> [BRIEF]
Set down exactly the lines from the first line of the records through the line that contains "You are a computer-use agent. 496x269 pixels.", and leave every picture out.

[Stored dataset items]
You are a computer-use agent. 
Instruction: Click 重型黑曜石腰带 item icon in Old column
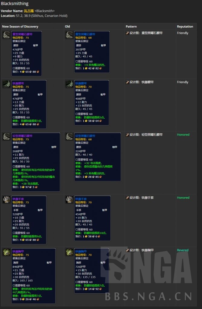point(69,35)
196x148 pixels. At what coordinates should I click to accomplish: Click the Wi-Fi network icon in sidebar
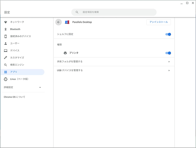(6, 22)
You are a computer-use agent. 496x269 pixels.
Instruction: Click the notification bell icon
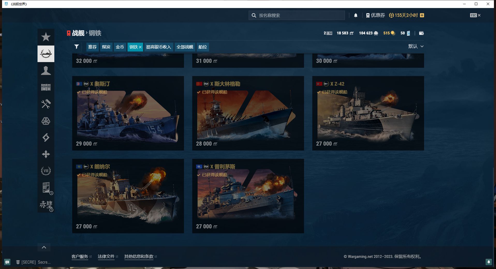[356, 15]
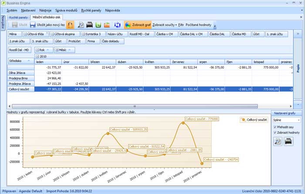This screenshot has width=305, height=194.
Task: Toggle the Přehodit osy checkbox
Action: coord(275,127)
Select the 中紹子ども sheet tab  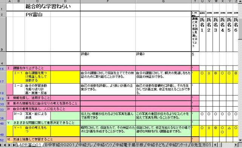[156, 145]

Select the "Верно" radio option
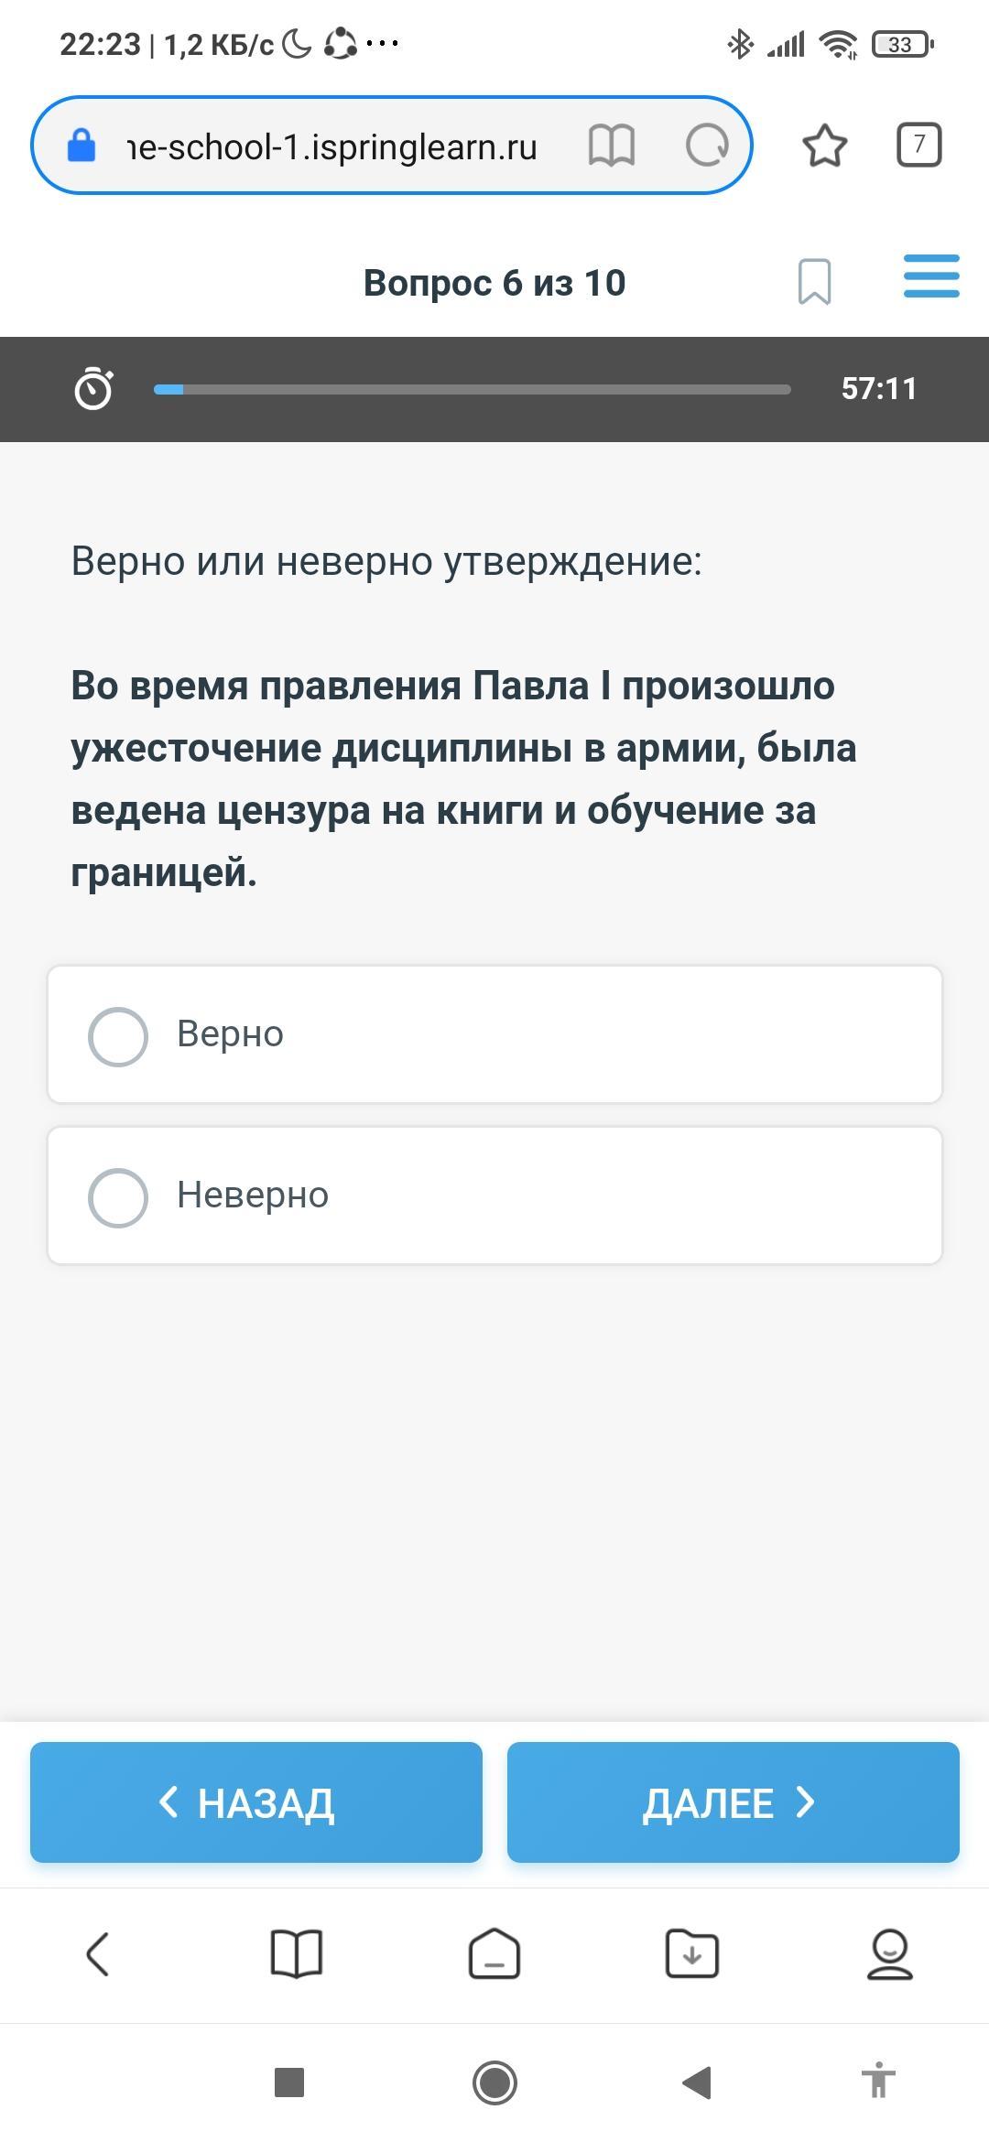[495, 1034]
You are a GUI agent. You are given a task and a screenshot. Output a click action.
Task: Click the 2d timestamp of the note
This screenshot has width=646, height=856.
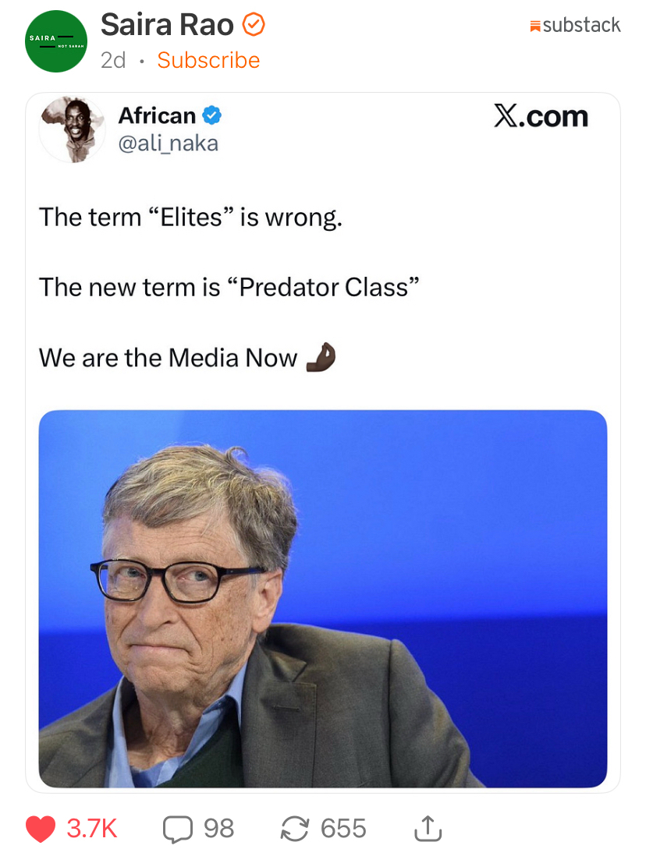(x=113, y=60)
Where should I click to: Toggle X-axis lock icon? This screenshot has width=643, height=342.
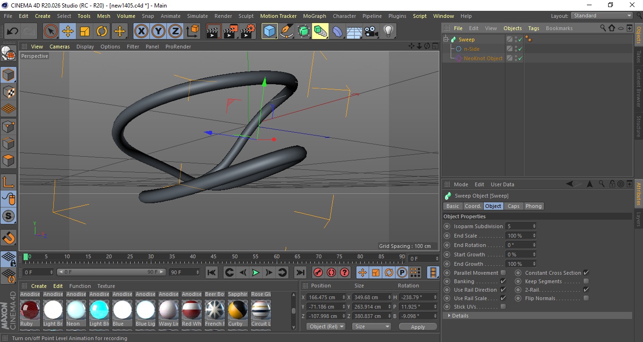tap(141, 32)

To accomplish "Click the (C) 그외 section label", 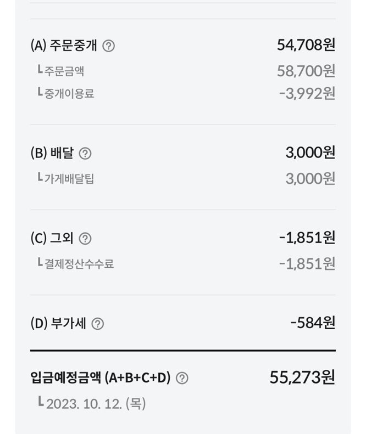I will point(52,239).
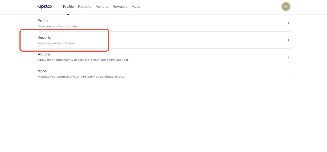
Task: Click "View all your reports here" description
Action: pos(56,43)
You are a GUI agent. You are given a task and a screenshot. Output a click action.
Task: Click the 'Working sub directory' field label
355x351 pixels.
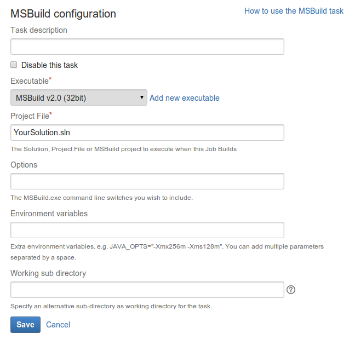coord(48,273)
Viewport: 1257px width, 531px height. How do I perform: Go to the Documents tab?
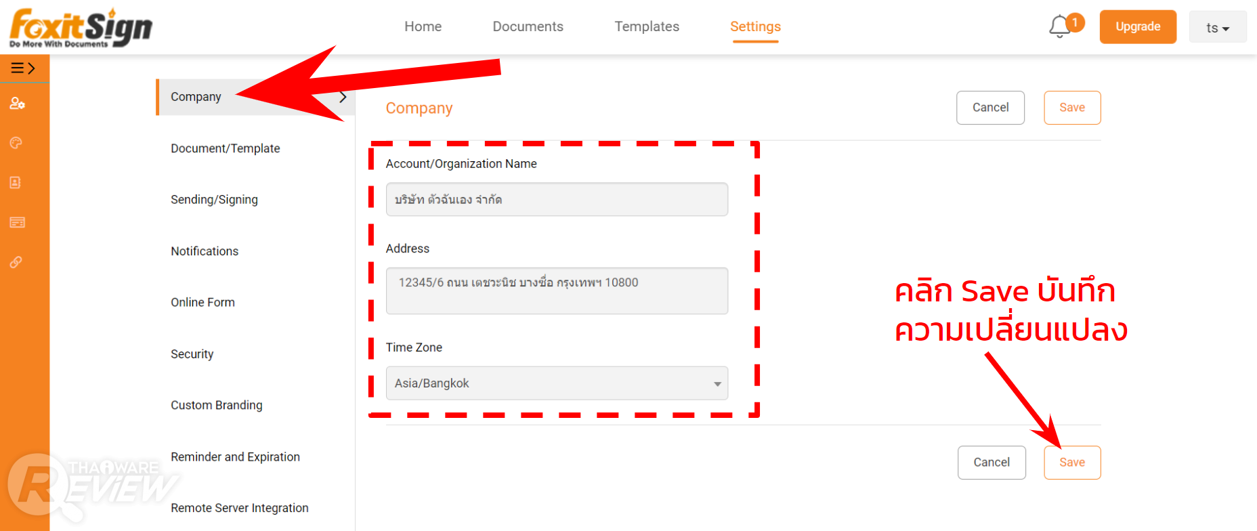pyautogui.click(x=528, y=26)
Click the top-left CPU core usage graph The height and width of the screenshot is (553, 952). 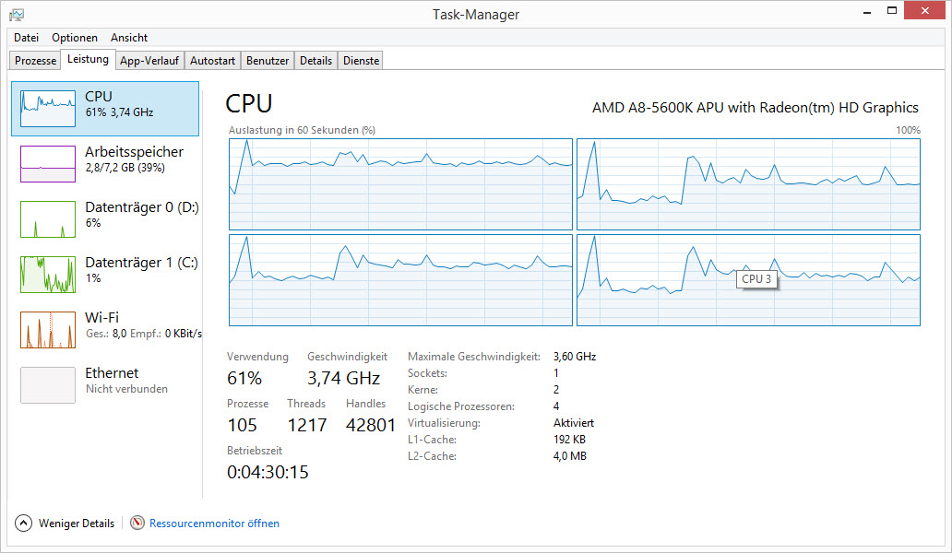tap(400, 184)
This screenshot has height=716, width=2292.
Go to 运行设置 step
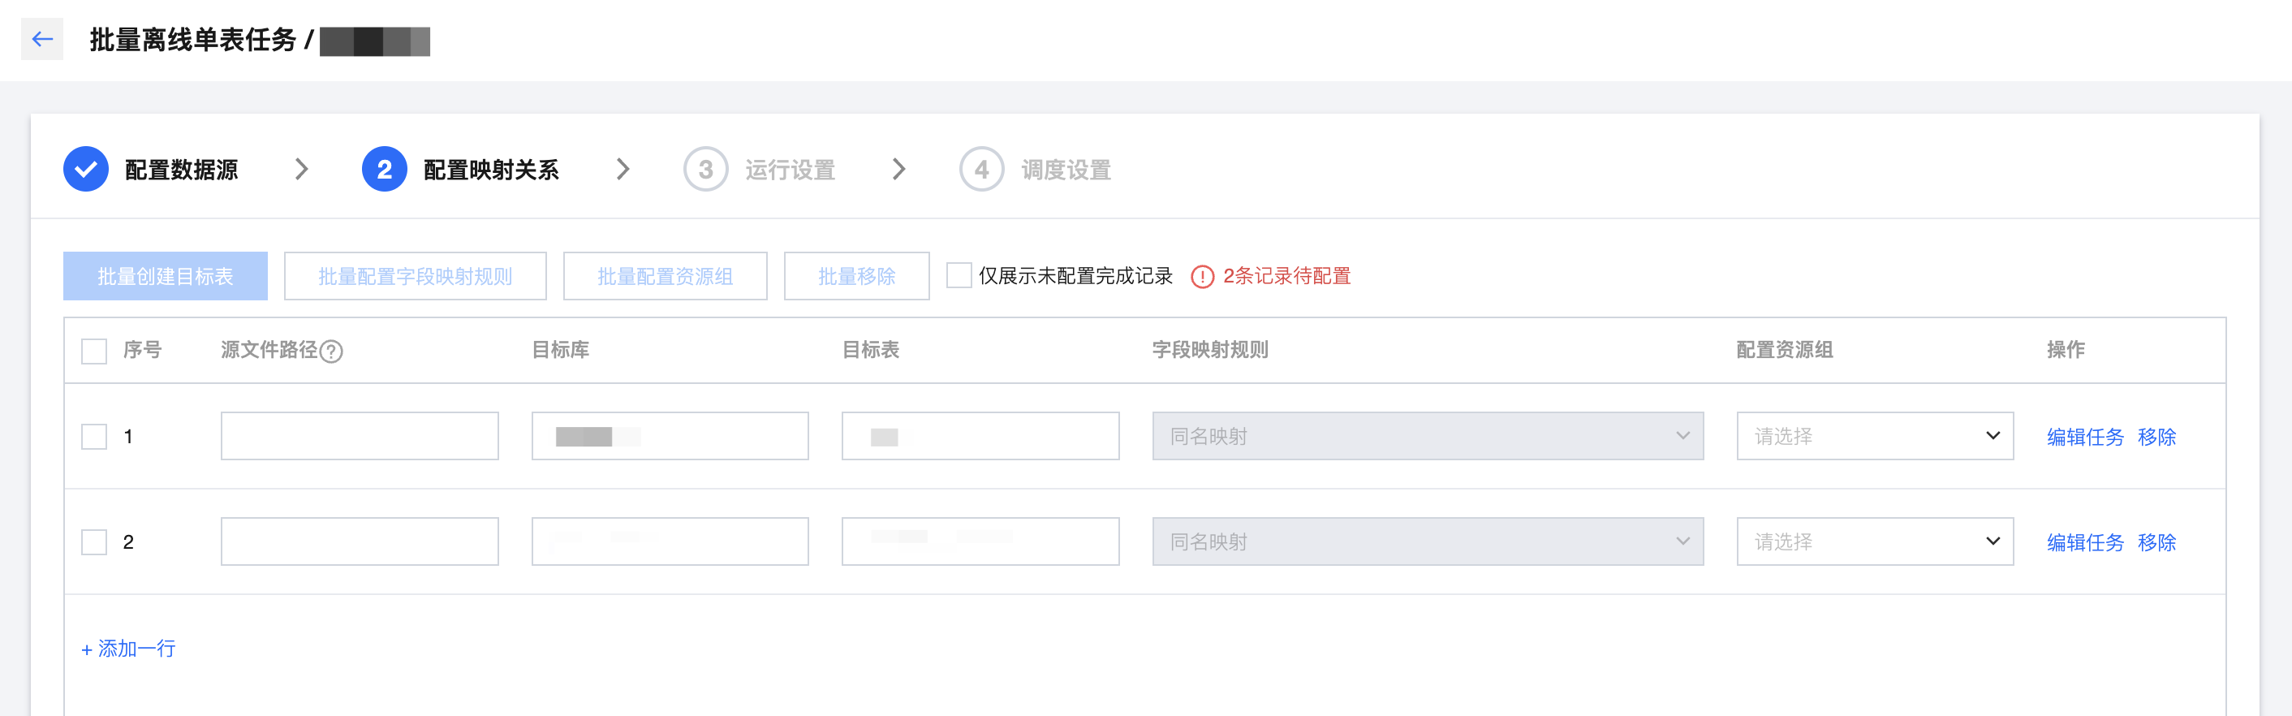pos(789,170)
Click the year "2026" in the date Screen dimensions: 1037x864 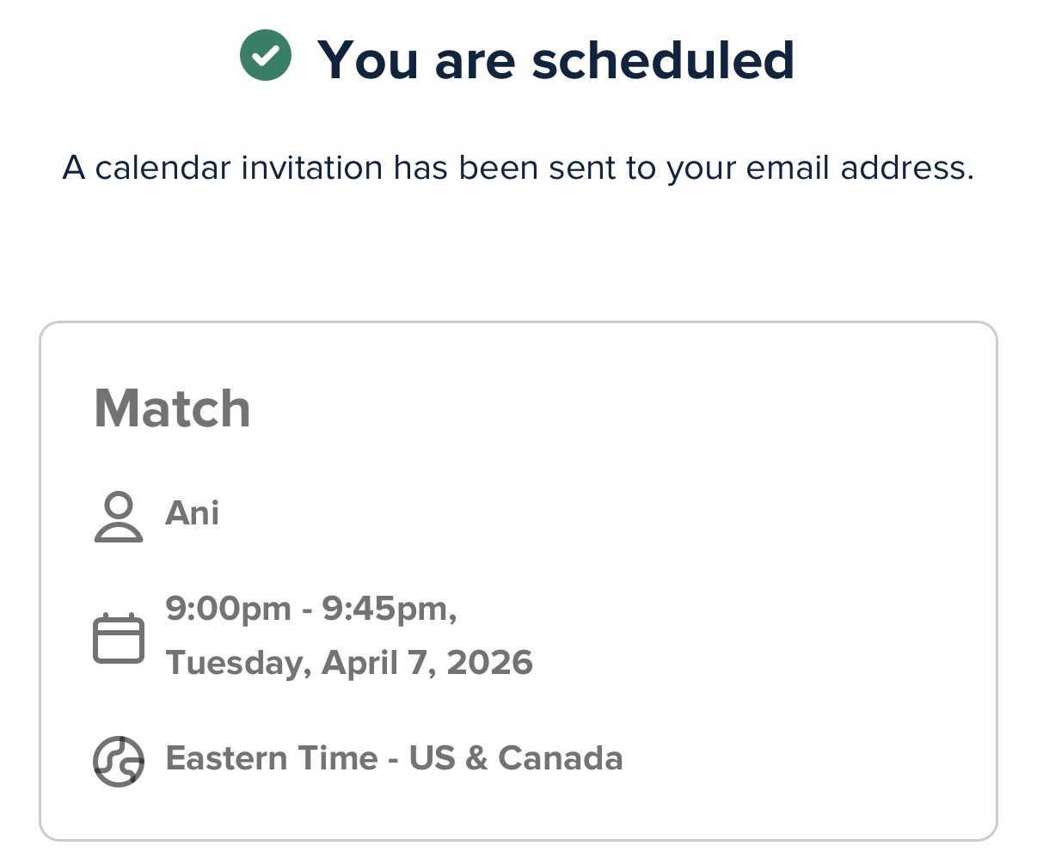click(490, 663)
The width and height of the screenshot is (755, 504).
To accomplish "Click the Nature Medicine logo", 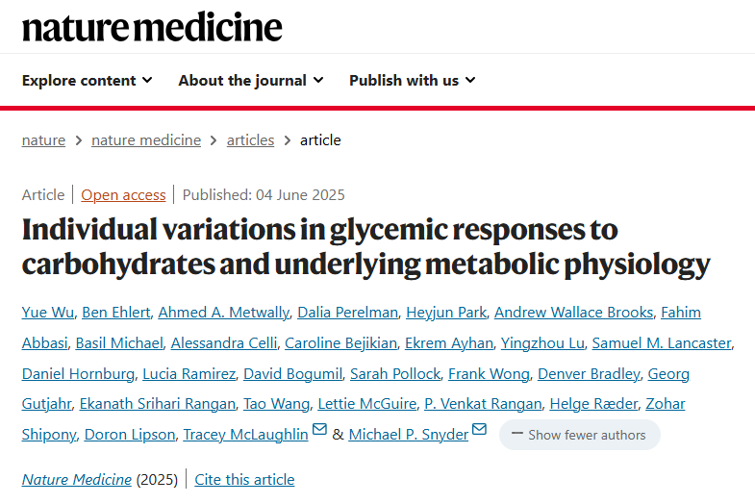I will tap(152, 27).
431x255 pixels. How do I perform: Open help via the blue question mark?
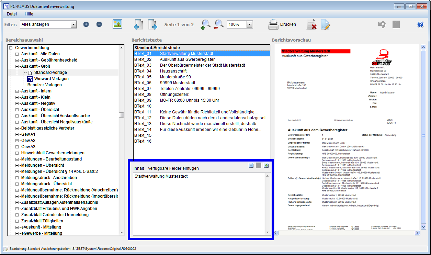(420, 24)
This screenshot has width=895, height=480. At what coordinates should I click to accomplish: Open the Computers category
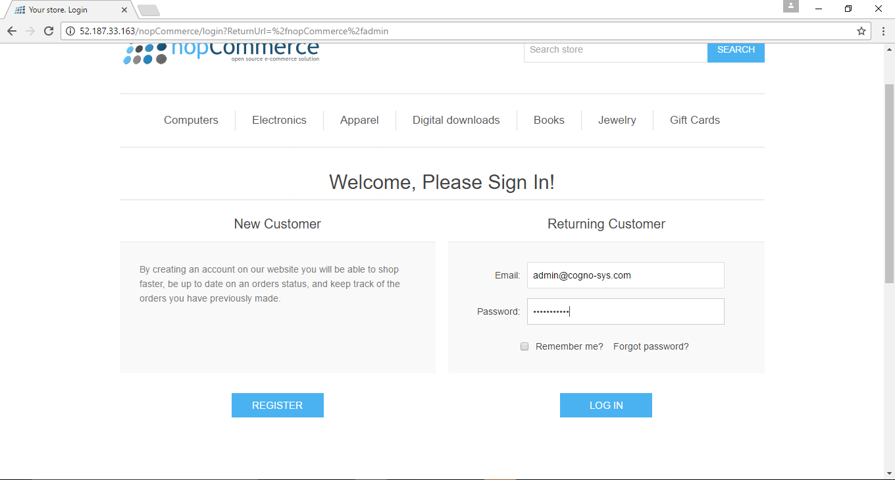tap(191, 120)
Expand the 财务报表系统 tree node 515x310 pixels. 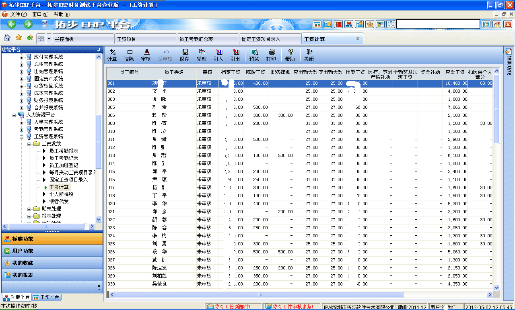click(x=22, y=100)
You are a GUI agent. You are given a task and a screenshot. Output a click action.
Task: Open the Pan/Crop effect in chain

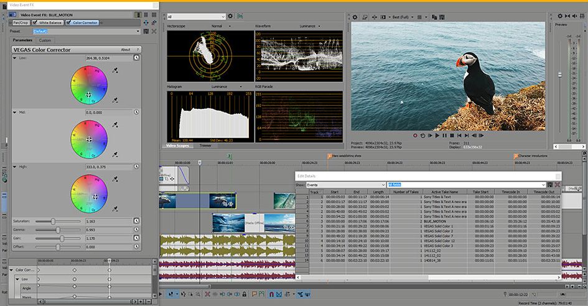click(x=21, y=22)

> [TASK ANSWER]
You are a computer-use agent. 
Instruction: Click 重型黑曜石腰带 item icon in Old column
point(69,35)
196x148 pixels. At what coordinates should I click to accomplish: Click the Wi-Fi network icon in sidebar
(6, 22)
You are a computer-use agent. 496x269 pixels.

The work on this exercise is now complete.